> Data extracts

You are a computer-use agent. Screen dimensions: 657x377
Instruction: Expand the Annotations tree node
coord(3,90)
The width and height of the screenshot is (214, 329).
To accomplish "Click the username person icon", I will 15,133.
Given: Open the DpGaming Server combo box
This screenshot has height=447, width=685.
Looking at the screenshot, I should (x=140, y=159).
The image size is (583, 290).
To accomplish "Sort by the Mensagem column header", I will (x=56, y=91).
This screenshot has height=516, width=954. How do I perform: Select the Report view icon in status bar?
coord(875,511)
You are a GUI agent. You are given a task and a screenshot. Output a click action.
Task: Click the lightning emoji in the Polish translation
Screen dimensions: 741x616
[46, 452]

...

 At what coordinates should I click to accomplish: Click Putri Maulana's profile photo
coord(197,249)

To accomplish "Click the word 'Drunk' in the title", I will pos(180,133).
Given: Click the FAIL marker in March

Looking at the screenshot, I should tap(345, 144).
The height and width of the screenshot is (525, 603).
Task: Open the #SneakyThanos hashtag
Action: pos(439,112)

> Your goal
Check the entries above line by line and return each one containing the word "will".

> Solution
To accomplish "Click the username person icon", I will 15,133.
To accomplish "Sort by the Mensagem column header", I will (x=56, y=91).
To accomplish "Click the word 'Drunk' in the title", I will pos(180,133).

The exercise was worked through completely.